Сегодня сложно переоценить, что делали эти две институции – «Дебют» и форум – для поколения авторов 80-х годов рождения, тогдашних «двадцатилетних», и какую роль сыграли в формировании единого литературного движения. «Интернета еще не было» здесь будет уже преувеличением, но соцсетей не было – да. Пишущие люди, адресно приглашенные из провинции, обнаруживали, что есть целый мир единомышленников, духовно близких, личностно близких – и тогда, в начале нулевых, это было главным открытием для всех, кто попадал в орбиту этих проектов. Деньги не играли почти никакой роли. В контексте форума их почти не было вообще (если не считать нескольких минкультовских стипендий, распределяемых по итогам работы семинаров). В контексте «Дебюта» сумма, как я уже говорил, была не такой, чтобы потрясти воображение, даже позже – когда ее чуть увеличили: спонсор премии, фонд «Поколение» депутата и мецената Андрея Скоча, заявил о том, что лауреат должен иметь возможность купить хотя бы самый простой автомобиль. У линейки выпускавшихся тогда в России машин был очевидный нижний предел – вазовская «классика», «пятерки» и «семерки», которая стоила «от конвейера» 150 тысяч рублей, и все знали эту цифру. Премия «Дебют» стала равна 150 тысячам рублей. А семинары переехали из Липок в Москву. «Дебютантов», финалистов очередного года (начиная где-то с 2008-го) уже не везли «сплачиваться» в профилакторий, но по-прежнему приглашали в столицу на неделю. Они жили в «Юности», ежедневно ездили по разным площадкам на семинары, а вечерами получали коробки с сухим пайком – разного рода консервами, печеньем и т.д.; их привозил в «Юность» неразговорчивый паренек, Ваня Митин, который позже основал ныне известную сеть антикафе «Циферблат». В таком формате, по-прежнему интересном, что-то уже терялось – кстати, тогда же возрастной порог подняли с 25 до 35 лет, что сблизило «дебютовский» поток с «липкинским». До этого два потока различались достаточно сильно, «дебютовский» был более амбициозным, более индивидуальным, что ли, когда каждому финалисту говорили: мы отобрали лично тебя из потока в сотни тысяч рукописей (в пиковые годы называлась, кажется, цифра в 250 тысяч). Осенний форум был все-таки более массовым (150 участников), конкуренция озвучивалась более «спокойная» (если не ошибаюсь, шесть заявок на место), ну и поскольку в конце туннеля не маячила премия (с торжественной церемонией, блеском софитов и вспышками блицев), это тоже не ориентировало на «личный успех» в такой степени.
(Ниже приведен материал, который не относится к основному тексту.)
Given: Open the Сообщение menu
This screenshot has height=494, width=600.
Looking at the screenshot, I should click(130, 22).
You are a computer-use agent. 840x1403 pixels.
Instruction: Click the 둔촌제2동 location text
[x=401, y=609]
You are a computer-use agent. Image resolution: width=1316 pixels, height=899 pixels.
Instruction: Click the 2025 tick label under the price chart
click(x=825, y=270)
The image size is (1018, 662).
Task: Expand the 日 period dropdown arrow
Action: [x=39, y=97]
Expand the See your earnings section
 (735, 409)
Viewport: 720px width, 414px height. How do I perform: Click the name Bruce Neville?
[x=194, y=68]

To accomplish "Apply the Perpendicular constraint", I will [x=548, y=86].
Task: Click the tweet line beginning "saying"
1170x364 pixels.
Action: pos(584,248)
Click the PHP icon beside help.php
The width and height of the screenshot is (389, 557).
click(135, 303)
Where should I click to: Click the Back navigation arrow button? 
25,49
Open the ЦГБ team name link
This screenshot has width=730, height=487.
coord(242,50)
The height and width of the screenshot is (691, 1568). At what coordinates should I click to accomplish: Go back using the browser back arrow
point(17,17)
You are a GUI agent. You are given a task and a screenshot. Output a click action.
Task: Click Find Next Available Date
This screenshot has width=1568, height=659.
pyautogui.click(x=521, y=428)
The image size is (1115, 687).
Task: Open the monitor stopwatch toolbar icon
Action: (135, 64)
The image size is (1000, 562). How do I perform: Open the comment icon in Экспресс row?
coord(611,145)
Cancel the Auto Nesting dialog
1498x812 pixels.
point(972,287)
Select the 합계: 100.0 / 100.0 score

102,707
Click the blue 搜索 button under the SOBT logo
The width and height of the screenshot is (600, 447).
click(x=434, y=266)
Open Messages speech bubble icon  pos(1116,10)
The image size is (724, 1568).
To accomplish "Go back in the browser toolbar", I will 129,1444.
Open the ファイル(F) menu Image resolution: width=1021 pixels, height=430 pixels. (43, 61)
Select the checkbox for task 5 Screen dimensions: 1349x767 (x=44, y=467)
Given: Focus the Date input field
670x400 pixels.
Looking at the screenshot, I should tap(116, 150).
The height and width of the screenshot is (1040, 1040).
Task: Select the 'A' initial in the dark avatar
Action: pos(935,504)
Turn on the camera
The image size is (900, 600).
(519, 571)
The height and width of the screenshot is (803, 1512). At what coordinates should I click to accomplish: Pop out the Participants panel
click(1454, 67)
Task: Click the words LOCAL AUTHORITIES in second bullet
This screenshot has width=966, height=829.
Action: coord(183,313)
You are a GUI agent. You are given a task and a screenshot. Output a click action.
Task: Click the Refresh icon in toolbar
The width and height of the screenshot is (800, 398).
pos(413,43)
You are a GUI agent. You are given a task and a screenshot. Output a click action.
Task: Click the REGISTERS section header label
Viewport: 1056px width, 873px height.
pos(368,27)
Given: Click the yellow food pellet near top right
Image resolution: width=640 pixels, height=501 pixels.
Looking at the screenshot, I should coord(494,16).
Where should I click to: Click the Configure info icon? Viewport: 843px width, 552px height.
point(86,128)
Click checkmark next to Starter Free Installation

А за несколько лет до конца премии «Дебют» ее размер (в каждой из семи номинаций) был поднят до психологически важной (да просто потрясающей тогда воображение) отметки в миллион рублей. Это почти совпало с купированием семинаров. В последний год «Дебюта» финалисты собрались в Москве только на вручение. И, естественно, невозможно было уже не думать о деньгах. Я могу свидетельствовать только со стороны, как гость финалистов 2013 – 2014 годов в «Юности» (потому что сам не участвовал в конкурсе премии «Дебют» после 2008 года), но, похоже, «денежная» история хуже совмещалась с «братской» – что, в принципе, я почувствовал и на «Лицее», во многом повторившем поздний «дебютовский» формат (но с более «технологическим» прицелом, например, на унификацию шорт-листа с требованиями книжной индустрии).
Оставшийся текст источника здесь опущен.